■ **Activity**: Each entry below is to be printed verbatim.

[Saved entries]
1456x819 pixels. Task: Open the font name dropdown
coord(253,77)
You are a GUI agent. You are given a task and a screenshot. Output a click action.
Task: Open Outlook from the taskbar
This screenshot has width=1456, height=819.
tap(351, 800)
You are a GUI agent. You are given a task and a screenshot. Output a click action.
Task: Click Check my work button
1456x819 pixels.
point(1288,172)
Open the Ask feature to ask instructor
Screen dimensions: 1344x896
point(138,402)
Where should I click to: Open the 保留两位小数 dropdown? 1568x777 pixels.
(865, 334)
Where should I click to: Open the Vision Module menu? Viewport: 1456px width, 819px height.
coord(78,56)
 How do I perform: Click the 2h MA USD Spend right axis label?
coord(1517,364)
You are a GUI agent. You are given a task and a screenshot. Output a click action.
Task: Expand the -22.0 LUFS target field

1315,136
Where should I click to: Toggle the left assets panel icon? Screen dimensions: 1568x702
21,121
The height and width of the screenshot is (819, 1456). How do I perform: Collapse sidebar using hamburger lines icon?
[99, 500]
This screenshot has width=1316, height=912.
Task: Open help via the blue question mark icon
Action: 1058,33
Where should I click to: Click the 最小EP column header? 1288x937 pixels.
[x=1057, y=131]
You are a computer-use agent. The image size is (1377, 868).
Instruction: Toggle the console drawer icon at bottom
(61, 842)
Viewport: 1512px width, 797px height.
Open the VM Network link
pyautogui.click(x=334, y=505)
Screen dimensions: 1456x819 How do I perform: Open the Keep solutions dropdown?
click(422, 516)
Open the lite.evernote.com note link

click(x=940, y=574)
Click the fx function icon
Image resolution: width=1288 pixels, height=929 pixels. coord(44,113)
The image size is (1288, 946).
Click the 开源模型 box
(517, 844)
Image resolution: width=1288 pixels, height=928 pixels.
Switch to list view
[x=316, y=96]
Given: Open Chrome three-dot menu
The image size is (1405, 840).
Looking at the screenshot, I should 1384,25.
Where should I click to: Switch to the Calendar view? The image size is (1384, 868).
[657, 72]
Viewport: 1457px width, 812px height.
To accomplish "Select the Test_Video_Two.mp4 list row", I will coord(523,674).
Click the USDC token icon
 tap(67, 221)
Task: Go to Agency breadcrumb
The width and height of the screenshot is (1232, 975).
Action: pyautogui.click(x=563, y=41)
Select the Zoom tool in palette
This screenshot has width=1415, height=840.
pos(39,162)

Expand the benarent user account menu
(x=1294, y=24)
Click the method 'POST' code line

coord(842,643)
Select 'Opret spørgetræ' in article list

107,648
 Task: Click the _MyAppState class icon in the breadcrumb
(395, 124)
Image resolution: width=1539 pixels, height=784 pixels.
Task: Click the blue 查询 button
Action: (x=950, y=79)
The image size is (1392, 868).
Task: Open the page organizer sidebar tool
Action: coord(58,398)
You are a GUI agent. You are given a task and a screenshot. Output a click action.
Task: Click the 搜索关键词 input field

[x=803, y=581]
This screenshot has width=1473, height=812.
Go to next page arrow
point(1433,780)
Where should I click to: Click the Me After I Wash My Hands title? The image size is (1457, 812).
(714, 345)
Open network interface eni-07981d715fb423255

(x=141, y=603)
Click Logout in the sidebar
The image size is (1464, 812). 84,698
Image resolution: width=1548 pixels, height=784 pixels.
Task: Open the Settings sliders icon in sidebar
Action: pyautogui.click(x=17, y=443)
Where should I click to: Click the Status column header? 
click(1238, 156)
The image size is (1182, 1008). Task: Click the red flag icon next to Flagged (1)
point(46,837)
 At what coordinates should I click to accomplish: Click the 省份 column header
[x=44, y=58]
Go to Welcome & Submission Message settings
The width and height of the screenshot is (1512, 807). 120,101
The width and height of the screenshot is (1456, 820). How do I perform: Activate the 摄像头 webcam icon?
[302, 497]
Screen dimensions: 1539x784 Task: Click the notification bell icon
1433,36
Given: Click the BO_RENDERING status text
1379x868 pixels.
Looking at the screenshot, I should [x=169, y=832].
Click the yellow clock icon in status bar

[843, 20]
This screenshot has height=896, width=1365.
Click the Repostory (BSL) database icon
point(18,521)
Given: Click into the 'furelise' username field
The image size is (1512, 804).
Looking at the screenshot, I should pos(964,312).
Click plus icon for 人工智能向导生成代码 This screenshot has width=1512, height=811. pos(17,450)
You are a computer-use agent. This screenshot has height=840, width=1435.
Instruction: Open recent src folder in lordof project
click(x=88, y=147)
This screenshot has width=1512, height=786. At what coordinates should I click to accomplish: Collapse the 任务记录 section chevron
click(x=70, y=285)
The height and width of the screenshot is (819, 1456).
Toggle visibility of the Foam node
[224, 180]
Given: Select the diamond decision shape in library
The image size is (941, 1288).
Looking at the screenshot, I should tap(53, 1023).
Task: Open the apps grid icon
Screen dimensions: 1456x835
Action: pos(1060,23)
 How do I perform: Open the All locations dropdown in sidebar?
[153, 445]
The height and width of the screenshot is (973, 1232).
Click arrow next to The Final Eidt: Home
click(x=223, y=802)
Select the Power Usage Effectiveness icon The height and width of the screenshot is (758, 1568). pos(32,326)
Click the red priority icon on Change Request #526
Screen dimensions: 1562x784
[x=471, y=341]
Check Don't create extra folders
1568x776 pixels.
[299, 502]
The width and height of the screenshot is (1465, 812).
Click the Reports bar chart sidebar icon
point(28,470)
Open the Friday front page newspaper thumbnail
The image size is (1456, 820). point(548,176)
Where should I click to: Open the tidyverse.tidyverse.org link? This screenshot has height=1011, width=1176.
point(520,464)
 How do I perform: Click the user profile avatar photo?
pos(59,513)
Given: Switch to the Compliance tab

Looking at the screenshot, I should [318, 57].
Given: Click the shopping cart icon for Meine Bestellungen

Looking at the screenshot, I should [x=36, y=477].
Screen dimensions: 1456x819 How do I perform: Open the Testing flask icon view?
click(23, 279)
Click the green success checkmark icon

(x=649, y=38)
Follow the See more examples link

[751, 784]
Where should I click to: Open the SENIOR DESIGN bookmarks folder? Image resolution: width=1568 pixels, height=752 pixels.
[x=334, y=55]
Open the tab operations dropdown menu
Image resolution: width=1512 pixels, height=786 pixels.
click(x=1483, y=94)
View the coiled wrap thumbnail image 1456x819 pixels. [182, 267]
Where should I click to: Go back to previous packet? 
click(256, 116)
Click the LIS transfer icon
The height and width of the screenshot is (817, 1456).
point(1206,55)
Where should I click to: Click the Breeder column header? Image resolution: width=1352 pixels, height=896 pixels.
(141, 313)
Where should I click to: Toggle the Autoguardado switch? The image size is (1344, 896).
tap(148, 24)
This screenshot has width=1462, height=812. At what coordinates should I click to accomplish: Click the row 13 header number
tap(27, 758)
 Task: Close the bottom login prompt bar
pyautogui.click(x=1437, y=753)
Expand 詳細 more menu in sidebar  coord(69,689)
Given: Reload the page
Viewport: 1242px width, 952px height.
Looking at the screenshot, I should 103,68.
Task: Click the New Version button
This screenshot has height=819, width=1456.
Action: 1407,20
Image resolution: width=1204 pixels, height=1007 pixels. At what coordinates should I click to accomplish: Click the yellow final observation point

■ **Task output**:
1456x819 pixels. Task: Open the font name dropdown
coord(253,77)
You are a GUI agent. You are given a task and a screenshot. Output a click action.
Task: Open Outlook from the taskbar
This screenshot has width=1456, height=819.
tap(351, 800)
You are a GUI agent. You are given a task and a screenshot. Output a click action.
Task: Click Check my work button
1456x819 pixels.
point(1288,172)
Open the Ask feature to ask instructor
Screen dimensions: 1344x896
point(138,402)
Where should I click to: Open the 保留两位小数 dropdown? 1568x777 pixels.
(865, 334)
Where should I click to: Open the Vision Module menu? Viewport: 1456px width, 819px height.
coord(78,56)
 How do I perform: Click the 2h MA USD Spend right axis label?
coord(1517,364)
You are a GUI agent. You are given a task and a screenshot. Output a click action.
Task: Expand the -22.0 LUFS target field

1315,136
Where should I click to: Toggle the left assets panel icon? Screen dimensions: 1568x702
21,121
The height and width of the screenshot is (819, 1456). How do I perform: Collapse sidebar using hamburger lines icon?
[99, 500]
This screenshot has width=1316, height=912.
Task: Open help via the blue question mark icon
Action: 1058,33
Where should I click to: Click the 最小EP column header? 1288x937 pixels.
[x=1057, y=131]
You are a computer-use agent. The image size is (1377, 868).
Instruction: Toggle the console drawer icon at bottom
(61, 842)
Viewport: 1512px width, 797px height.
Open the VM Network link
pyautogui.click(x=334, y=505)
Screen dimensions: 1456x819 How do I perform: Open the Keep solutions dropdown?
click(422, 516)
Open the lite.evernote.com note link

click(x=940, y=574)
Click the fx function icon
Image resolution: width=1288 pixels, height=929 pixels. coord(44,113)
The image size is (1288, 946).
Click the 开源模型 box
(517, 844)
Image resolution: width=1288 pixels, height=928 pixels.
Switch to list view
[x=316, y=96]
Given: Open Chrome three-dot menu
The image size is (1405, 840).
Looking at the screenshot, I should 1384,25.
Where should I click to: Switch to the Calendar view? The image size is (1384, 868).
[657, 72]
Viewport: 1457px width, 812px height.
To accomplish "Select the Test_Video_Two.mp4 list row", I will coord(523,674).
Click the USDC token icon
 tap(67, 221)
Task: Go to Agency breadcrumb
The width and height of the screenshot is (1232, 975).
Action: pyautogui.click(x=563, y=41)
Select the Zoom tool in palette
This screenshot has width=1415, height=840.
pos(39,162)

Expand the benarent user account menu
(x=1294, y=24)
Click the method 'POST' code line

coord(842,643)
Select 'Opret spørgetræ' in article list

107,648
 Task: Click the _MyAppState class icon in the breadcrumb
(395, 124)
Image resolution: width=1539 pixels, height=784 pixels.
Task: Click the blue 查询 button
Action: (x=950, y=79)
The image size is (1392, 868).
Task: Open the page organizer sidebar tool
Action: coord(58,398)
You are a GUI agent. You are given a task and a screenshot. Output a click action.
Task: Click the 搜索关键词 input field

[x=803, y=581]
This screenshot has width=1473, height=812.
Go to next page arrow
point(1433,780)
Where should I click to: Click the Me After I Wash My Hands title? The image size is (1457, 812).
(714, 345)
Open network interface eni-07981d715fb423255

(x=141, y=603)
Click Logout in the sidebar
The image size is (1464, 812). 84,698
Image resolution: width=1548 pixels, height=784 pixels.
Task: Open the Settings sliders icon in sidebar
Action: pyautogui.click(x=17, y=443)
Where should I click to: Click the Status column header? 
click(1238, 156)
The image size is (1182, 1008). Task: Click the red flag icon next to Flagged (1)
point(46,837)
 At what coordinates should I click to accomplish: Click the 省份 column header
[x=44, y=58]
Go to Welcome & Submission Message settings
The width and height of the screenshot is (1512, 807). 120,101
The width and height of the screenshot is (1456, 820). How do I perform: Activate the 摄像头 webcam icon?
[302, 497]
Screen dimensions: 1539x784 Task: Click the notification bell icon
1433,36
Given: Click the BO_RENDERING status text
1379x868 pixels.
Looking at the screenshot, I should [x=169, y=832].
Click the yellow clock icon in status bar

[843, 20]
This screenshot has height=896, width=1365.
Click the Repostory (BSL) database icon
point(18,521)
Given: Click into the 'furelise' username field
The image size is (1512, 804).
Looking at the screenshot, I should pos(964,312).
Click plus icon for 人工智能向导生成代码 This screenshot has width=1512, height=811. pos(17,450)
You are a computer-use agent. This screenshot has height=840, width=1435.
Instruction: Open recent src folder in lordof project
click(x=88, y=147)
This screenshot has width=1512, height=786. At what coordinates should I click to accomplish: Collapse the 任务记录 section chevron
click(x=70, y=285)
The height and width of the screenshot is (819, 1456).
Toggle visibility of the Foam node
[224, 180]
Given: Select the diamond decision shape in library
The image size is (941, 1288).
Looking at the screenshot, I should tap(53, 1023).
Task: Open the apps grid icon
Screen dimensions: 1456x835
Action: pos(1060,23)
 How do I perform: Open the All locations dropdown in sidebar?
[153, 445]
The height and width of the screenshot is (973, 1232).
Click arrow next to The Final Eidt: Home
click(x=223, y=802)
Select the Power Usage Effectiveness icon The height and width of the screenshot is (758, 1568). pos(32,326)
Click the red priority icon on Change Request #526
Screen dimensions: 1562x784
[x=471, y=341]
Check Don't create extra folders
1568x776 pixels.
[299, 502]
The width and height of the screenshot is (1465, 812).
Click the Reports bar chart sidebar icon
point(28,470)
Open the Friday front page newspaper thumbnail
The image size is (1456, 820). point(548,176)
Where should I click to: Open the tidyverse.tidyverse.org link? This screenshot has height=1011, width=1176.
point(520,464)
 How do I perform: Click the user profile avatar photo?
pos(59,513)
Given: Switch to the Compliance tab

Looking at the screenshot, I should [318, 57].
Given: Click the shopping cart icon for Meine Bestellungen

Looking at the screenshot, I should [x=36, y=477].
Screen dimensions: 1456x819 How do I perform: Open the Testing flask icon view?
click(23, 279)
Click the green success checkmark icon

(x=649, y=38)
Follow the See more examples link

[751, 784]
Where should I click to: Open the SENIOR DESIGN bookmarks folder? Image resolution: width=1568 pixels, height=752 pixels.
[x=334, y=55]
Open the tab operations dropdown menu
Image resolution: width=1512 pixels, height=786 pixels.
click(x=1483, y=94)
View the coiled wrap thumbnail image 1456x819 pixels. [182, 267]
Where should I click to: Go back to previous packet? 
click(256, 116)
Click the LIS transfer icon
The height and width of the screenshot is (817, 1456).
point(1206,55)
Where should I click to: Click the Breeder column header? Image resolution: width=1352 pixels, height=896 pixels.
(141, 313)
Where should I click to: Toggle the Autoguardado switch? The image size is (1344, 896).
tap(148, 24)
This screenshot has width=1462, height=812. At what coordinates should I click to accomplish: Click the row 13 header number
tap(27, 758)
 Task: Close the bottom login prompt bar
pyautogui.click(x=1437, y=753)
Expand 詳細 more menu in sidebar  coord(69,689)
Given: Reload the page
Viewport: 1242px width, 952px height.
Looking at the screenshot, I should 103,68.
Task: Click the New Version button
This screenshot has height=819, width=1456.
Action: 1407,20
Image resolution: width=1204 pixels, height=1007 pixels. At what coordinates should I click to accomplish: Click the yellow final observation point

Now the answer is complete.